# Passage provided
--- START ---
Village in Norfolk, England

Fulmodeston is a village and civil parish in the North Norfolk district, in the English county of Norfolk.

Fulmodeston is located 4 mi south-east of Fakenham and 20 mi north-west of Norwich, along the course of River Stiffkey. Fulmodeston parish also includes the small villages of Barney.

==History==
The original name of the township (Fulmodeston cum Croxton) is of mixed Anglo-Saxon and Viking origin and derives from the Old English and Old Norse for Fulcmod's and Krok's settlements.

In the Domesday Book, Fulmodeston is listed as a settlement of 29 households in the hundred of Gallow. In 1086, the village was part of the East Anglian estates of William de Warenne.

During the Second World War, Fulmodeston was the site of a Starfish site, complete with dummy Bristol Blenheims and flare paths, to draw Luftwaffe attention away from RAF West Raynham.

The parish of "Fulmodeston" was formed on 1 April 1935 from Fulmodeston cum Croxton, Barney and Thursford parishes, on 1 April 1954 Thursford became a separate parish again.

==Geography==
According to the 2021 census, Fulmodeston has a population of 424 people which shows a decrease from the 442 people recorded in the 2011 census.

Fulmodeston is located along the course of the River Stiffkey.

==St. Mary's Church==
Fulmodeston's parish holds the ruins of St. Mary's Church which was built in the Fifteenth Century and abandoned in the Nineteenth Century.

==Christ Church==
Fulmodeston's parish church was built in 1882 by William Basset Smith to replace the ruined St. Mary's Church. Christ Church is located on Croxton Road and has been Grade II listed since 1984.

The church holds a Norman-style font and holds Sunday services on a twice-monthly basis.

== Governance ==
Fulmodeston is part of the electoral ward of Stibbard for local elections and is part of the district of North Norfolk.

The village's national constituency is North Norfolk, which has been represented by the Liberal Democrat Steff Aquarone MP since 2024.
--- END ---
# Saved data entries
--- START ---
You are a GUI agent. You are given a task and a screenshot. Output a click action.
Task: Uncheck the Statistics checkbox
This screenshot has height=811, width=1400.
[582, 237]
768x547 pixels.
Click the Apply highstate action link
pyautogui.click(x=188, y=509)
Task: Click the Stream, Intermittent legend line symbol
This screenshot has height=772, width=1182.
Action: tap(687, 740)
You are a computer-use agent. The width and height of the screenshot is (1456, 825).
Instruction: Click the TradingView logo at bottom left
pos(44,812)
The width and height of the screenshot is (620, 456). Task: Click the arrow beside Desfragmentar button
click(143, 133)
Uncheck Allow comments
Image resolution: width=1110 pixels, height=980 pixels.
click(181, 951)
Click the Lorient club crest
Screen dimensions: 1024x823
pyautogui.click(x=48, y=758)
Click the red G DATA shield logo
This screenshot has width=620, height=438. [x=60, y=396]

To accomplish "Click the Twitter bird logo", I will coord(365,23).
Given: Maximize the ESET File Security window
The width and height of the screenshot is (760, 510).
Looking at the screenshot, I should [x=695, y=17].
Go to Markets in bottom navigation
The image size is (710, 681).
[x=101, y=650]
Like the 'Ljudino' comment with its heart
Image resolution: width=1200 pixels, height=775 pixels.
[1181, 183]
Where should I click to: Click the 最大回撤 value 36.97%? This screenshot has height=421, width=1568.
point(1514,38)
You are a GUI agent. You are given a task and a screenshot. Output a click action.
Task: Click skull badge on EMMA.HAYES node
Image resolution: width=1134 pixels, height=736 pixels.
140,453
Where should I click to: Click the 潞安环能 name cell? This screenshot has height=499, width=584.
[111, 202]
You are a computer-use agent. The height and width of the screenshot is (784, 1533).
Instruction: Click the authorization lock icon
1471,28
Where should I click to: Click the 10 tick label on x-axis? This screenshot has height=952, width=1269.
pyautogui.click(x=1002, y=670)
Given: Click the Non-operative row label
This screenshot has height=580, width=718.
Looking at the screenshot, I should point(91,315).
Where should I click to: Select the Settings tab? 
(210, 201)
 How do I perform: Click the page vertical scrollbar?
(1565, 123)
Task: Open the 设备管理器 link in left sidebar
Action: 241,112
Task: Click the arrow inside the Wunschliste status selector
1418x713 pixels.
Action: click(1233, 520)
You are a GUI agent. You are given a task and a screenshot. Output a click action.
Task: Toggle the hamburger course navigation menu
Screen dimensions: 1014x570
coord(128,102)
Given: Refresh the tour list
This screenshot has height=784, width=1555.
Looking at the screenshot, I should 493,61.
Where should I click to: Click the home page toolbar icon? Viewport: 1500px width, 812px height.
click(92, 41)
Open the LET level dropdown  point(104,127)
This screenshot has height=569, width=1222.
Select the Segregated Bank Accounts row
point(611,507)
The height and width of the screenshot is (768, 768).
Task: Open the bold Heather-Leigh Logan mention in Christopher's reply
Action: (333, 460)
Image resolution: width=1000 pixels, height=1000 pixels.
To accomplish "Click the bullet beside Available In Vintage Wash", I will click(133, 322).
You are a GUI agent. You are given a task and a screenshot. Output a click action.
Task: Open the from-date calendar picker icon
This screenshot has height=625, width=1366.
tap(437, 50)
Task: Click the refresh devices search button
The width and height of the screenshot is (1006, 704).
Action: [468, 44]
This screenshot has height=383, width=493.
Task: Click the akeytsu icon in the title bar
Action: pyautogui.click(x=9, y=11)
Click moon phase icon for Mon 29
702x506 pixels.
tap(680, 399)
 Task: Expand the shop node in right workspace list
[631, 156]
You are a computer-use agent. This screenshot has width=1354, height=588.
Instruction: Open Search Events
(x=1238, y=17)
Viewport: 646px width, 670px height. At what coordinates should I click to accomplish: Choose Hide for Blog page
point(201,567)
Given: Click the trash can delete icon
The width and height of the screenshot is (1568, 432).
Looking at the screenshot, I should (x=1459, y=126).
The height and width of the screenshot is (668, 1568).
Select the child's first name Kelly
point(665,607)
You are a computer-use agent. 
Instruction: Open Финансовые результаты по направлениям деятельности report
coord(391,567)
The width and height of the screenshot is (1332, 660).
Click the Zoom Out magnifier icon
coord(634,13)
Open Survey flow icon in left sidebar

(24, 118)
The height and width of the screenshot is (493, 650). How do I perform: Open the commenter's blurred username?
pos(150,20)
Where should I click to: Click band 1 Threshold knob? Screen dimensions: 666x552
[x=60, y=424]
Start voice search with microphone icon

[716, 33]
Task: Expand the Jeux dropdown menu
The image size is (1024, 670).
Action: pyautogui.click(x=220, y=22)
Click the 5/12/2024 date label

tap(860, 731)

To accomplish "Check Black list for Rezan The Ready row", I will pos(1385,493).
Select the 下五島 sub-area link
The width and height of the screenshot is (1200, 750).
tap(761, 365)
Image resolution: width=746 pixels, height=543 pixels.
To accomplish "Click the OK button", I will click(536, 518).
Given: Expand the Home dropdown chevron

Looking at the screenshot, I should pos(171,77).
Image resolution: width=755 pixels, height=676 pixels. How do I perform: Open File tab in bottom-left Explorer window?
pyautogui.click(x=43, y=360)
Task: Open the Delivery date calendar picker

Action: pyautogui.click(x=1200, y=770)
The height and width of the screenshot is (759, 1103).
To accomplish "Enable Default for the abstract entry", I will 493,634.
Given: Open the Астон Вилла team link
--- END ---
# Check your understanding
- 1) Rewrite the Fulmodeston text from "Village in Norfolk, England" to "RAF West Raynham.", putting "Stiffkey River" wherever "River Stiffkey" appears.
- 2) Using the Fulmodeston text, answer these:
(a) How many households does the Domesday Book list for Fulmodeston?
(b) What population did the 2021 census record?
(c) In what year was Christ Church built?

# Response list
- 1)
Village in Norfolk, England

Fulmodeston is a village and civil parish in the North Norfolk district, in the English county of Norfolk.

Fulmodeston is located 4 mi south-east of Fakenham and 20 mi north-west of Norwich, along the course of Stiffkey River. Fulmodeston parish also includes the small villages of Barney.

==History==
The original name of the township (Fulmodeston cum Croxton) is of mixed Anglo-Saxon and Viking origin and derives from the Old English and Old Norse for Fulcmod's and Krok's settlements.

In the Domesday Book, Fulmodeston is listed as a settlement of 29 households in the hundred of Gallow. In 1086, the village was part of the East Anglian estates of William de Warenne.

During the Second World War, Fulmodeston was the site of a Starfish site, complete with dummy Bristol Blenheims and flare paths, to draw Luftwaffe attention away from RAF West Raynham.

- 2)
(a) 29
(b) 424
(c) 1882